::: Exercise inputs
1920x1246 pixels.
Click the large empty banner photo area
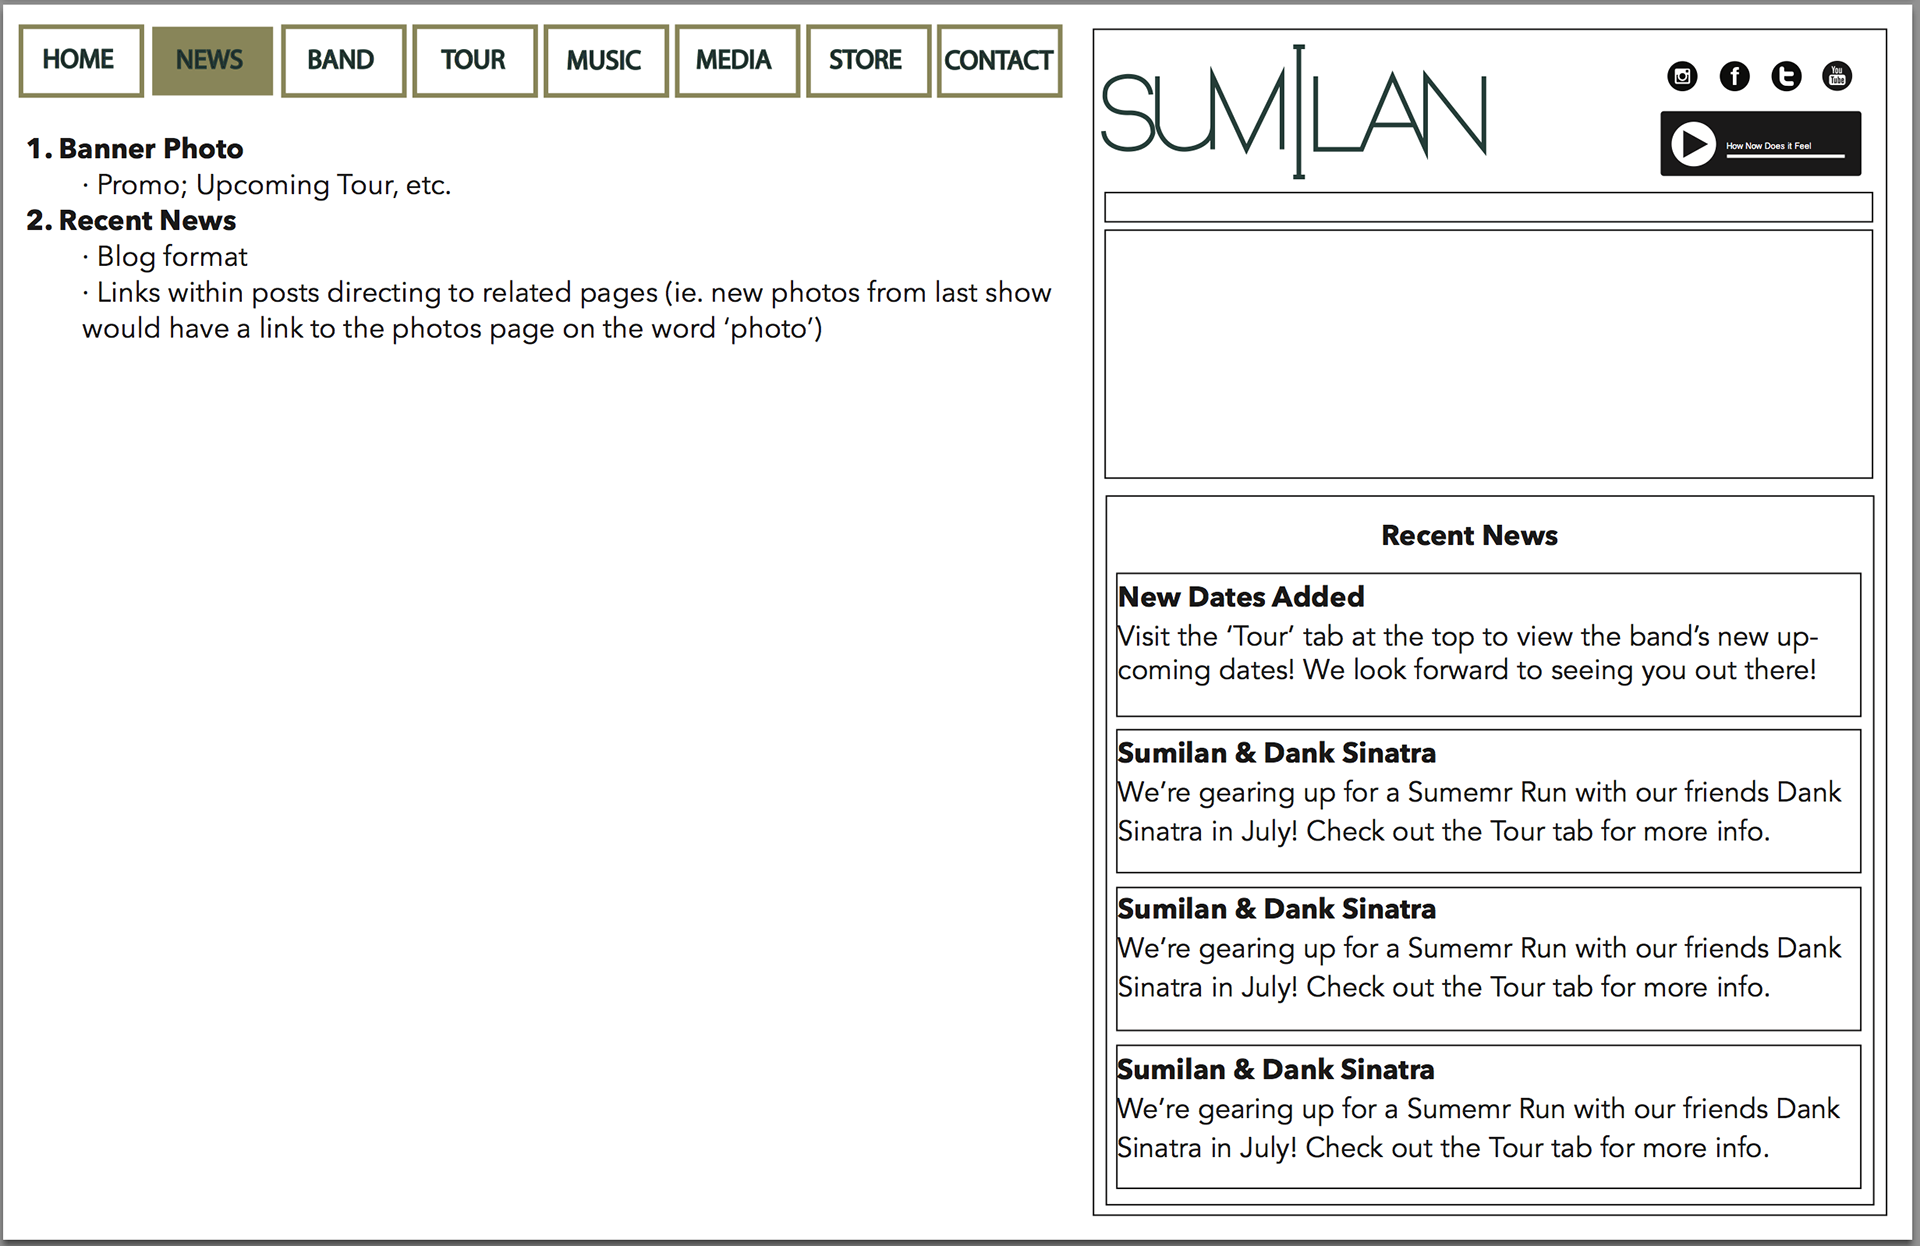coord(1488,354)
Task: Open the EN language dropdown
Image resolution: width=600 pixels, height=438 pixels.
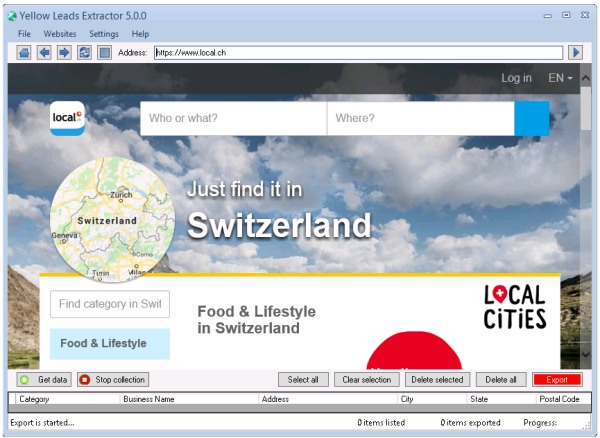Action: point(560,78)
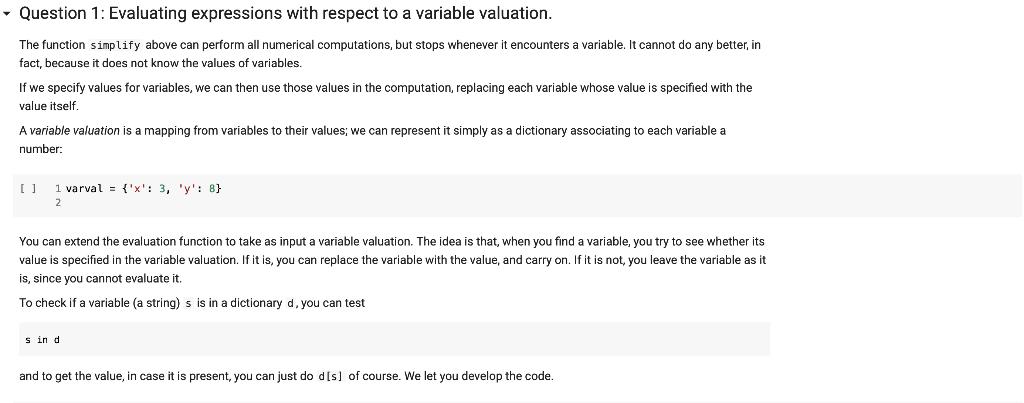Select paragraph starting 'A variable valuation'
Screen dimensions: 1024x403
coord(372,140)
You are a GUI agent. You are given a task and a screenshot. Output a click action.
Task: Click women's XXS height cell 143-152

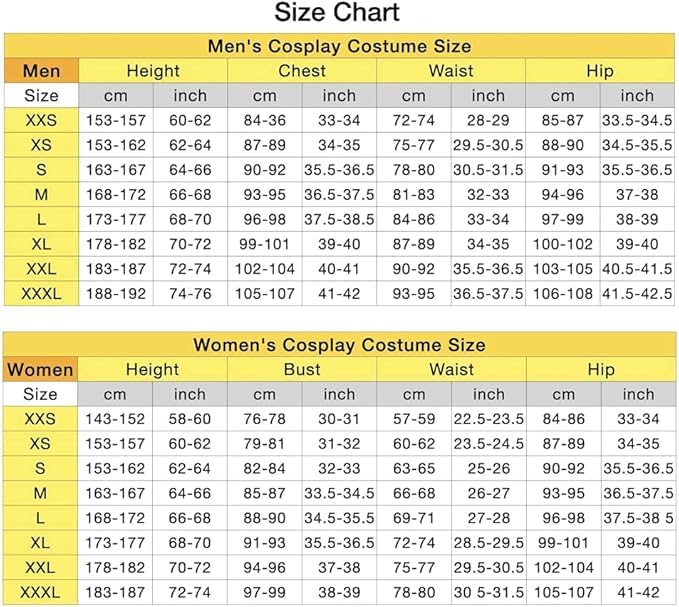(116, 420)
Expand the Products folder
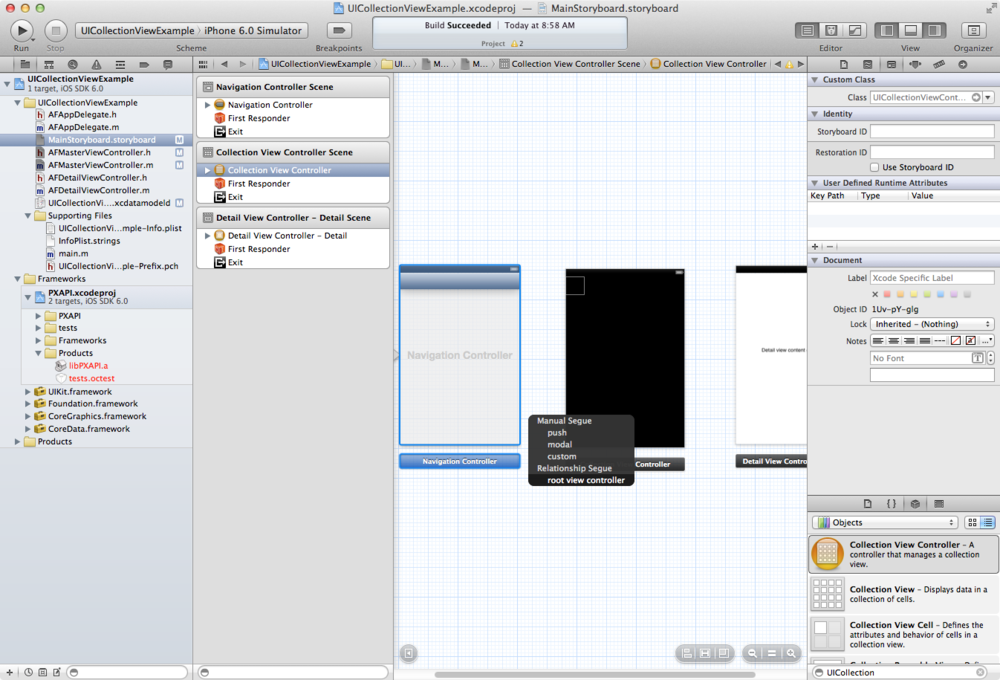Screen dimensions: 1000x680 (17, 441)
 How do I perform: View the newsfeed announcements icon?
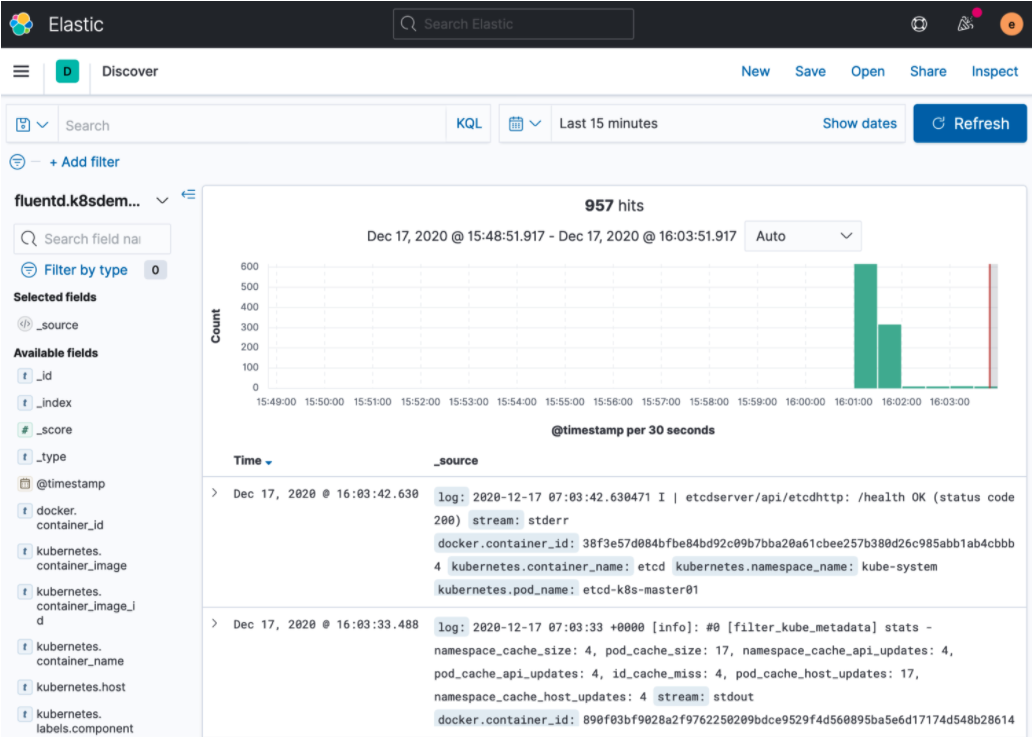pos(964,23)
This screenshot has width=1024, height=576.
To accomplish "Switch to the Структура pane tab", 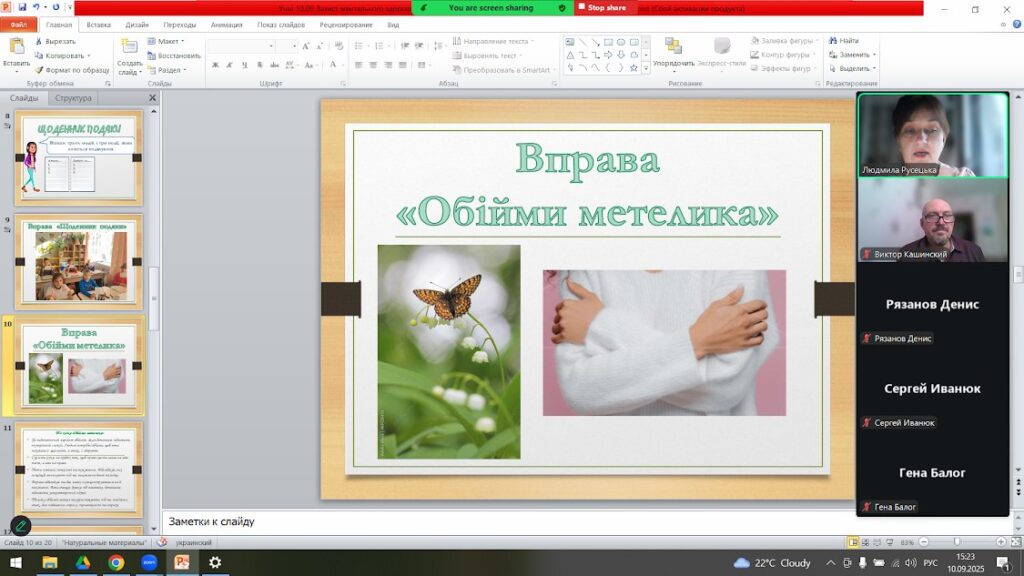I will coord(73,98).
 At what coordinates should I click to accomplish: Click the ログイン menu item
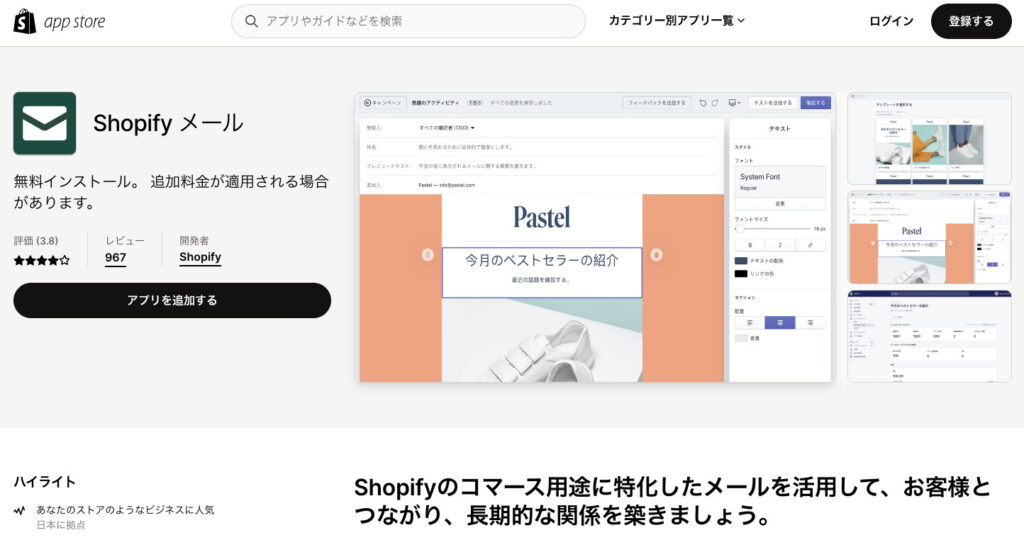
::::::
## Your task
Show the lines of the records that contain the word "screenshot".

## Exercise result
You are a GUI agent. You are given a task and a screenshot. Output a click action.
This screenshot has width=1024, height=576.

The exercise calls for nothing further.